■ Excerpted passage
* Begin *

When I create a new Note with a hotkey, Templater prompts me for the Note name. Depending upon the first symbol of the file name (e.g. @ for Person) that is the template it uses and then moves the Note to my Collections/People Folder.

I prefer having these type of notes with a “type=…” in front matter YAML.

(note “is-a” type)

But I think that having link typing too could be a very useful feature

(note A “has-a” role with B)

Currently, I apply “link-type” for some important links using a sort of “tag syntax” using @ as a prefix.

For example, if Note A is a principle and Note B is a practical application of A, in note B I have link:

@implements: [[Note A]]

It’s just a visual mark of link typing, obsiouslly, Obsidian doesn’t have features around @tags.

In some case I use attributes instead, like

parent:: [[Note A]]

or

subject:: [[Photography]], [[Macro]]

Maybe I can simple replace @ with :: in many use cases, effectively…
I’m experimenting.

I’m realizing now that ‘tag::’ has the advantage over ‘@tag’ that is supported by plugins and I can use it in dataview queries

I like to use tags for a specific purpose only (action items); I want the list kept short so I can see at a glance a dashboard overview of what I need to do (finish, research, review, update, whatever).

So I use links, where instead of tagging something as #the_subject I make a page (if one doesn’t already exist), name it the_subject , and then I can link anything and everything related to [[the_subject]] and it will show up in the backlinks (and graph).

However, I have used tags with a letter in front of the hashtag for the purpose of generating a use case-specific list of searchable tag-like keywords, but one that doesn’t appear on the tag list.

* End *

■ Given data

* Begin *

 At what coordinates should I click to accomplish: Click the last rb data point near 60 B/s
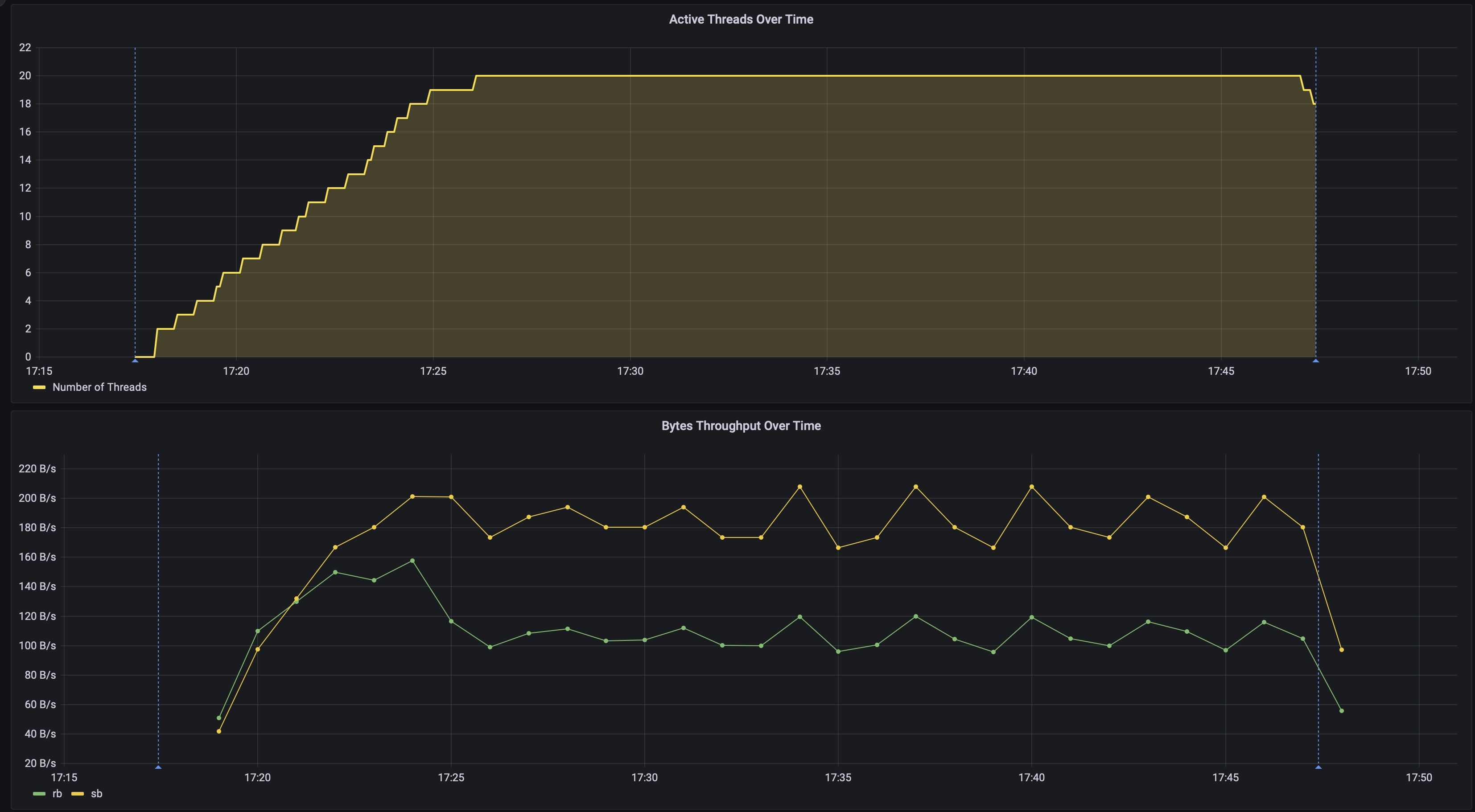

* End *

■ Stated problem A
List the action items that the post on note link typing gives as examples of what its tags are used for.
■ Stated problem B
Set down the stretch of the post on note link typing from "But I think" through "as a prefix.", word for word.

■ Correct result A
finish, research, review, update

■ Correct result B
But I think that having link typing too could be a very useful feature

(note A “has-a” role with B)

Currently, I apply “link-type” for some important links using a sort of “tag syntax” using @ as a prefix.